I would not be interested in following up with for myself or suggesting to someone else Azizi, Aria's Friends, or Krista's.

When you start looking thru the OFA results and start looking thru the other kennel names that they choose to breed with and to, and for many years in some kennel's cases, you get a feel for who has been breeding poodles with not just a love for the breed, but with an eye to breeding sound, healthy, beautiful poodles for the future.


----------



## Vita (Sep 23, 2017)

@fedi_a, Rose covered it well, so I'll only add this. 
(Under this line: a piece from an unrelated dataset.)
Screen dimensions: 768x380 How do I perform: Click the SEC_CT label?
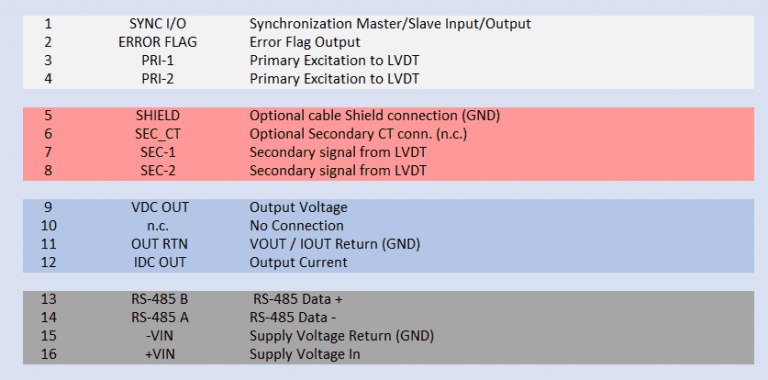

As you search for a toy or miniature poodle, here are the DNA conditions that parents should have been tested for. Make sure you see original documentation.This is done with a simple saliva test. Also ask any breeder for documentation that the parents were vet checked for normal patellas (knees). This is to vastly lower the odds your puppy won't end up with luxating patellas, which depending on the severity, often requires expensive surgery.


----------



## Rose n Poos (Sep 22, 2017)

Vita is correct. There are many tests that can be done. Generally the focus for recommendations are the OFA/CHIC recommended tests as the_ minimum _(with some allowed exceptions mentioned in previous post). I would want to see any testing that the breeder states has been done with my own eyes at the source. If OFA, the info should be there, if PawPrint or any other lab that does testing of the DNA conditions, those results can be set to be seen by the breeder on the site. Trust _and_ verify .

There are conditions more common than others, some that are quite rare, and some that the results are technically only good at the time of testing, which is why some tests are repeated periodically to be current.

So as not to get paralyzed by the testing portion of the equation, it helps to know what's most likely to be a consideration, and what's most likely to have a serious impact on health and life. It's very unusual for breeders to do all these tests, so deciding what will be acceptable risks for you and your pup will help you navigate thru this part of choosing a breeder.

The OFA/CHIC testing for the varieties of poodles is primarily phenotype testing (loosely means physical expression of the DNA determined by physical exams, xrays etc, lab testing of samples...) with the exception of PRA prcd for toys and minis. That is DNA (genotype) testing and there are many more conditions which can be tested for.

I've noticed that many toy breeders only mention the PRA prcd testing, so that's an asking point.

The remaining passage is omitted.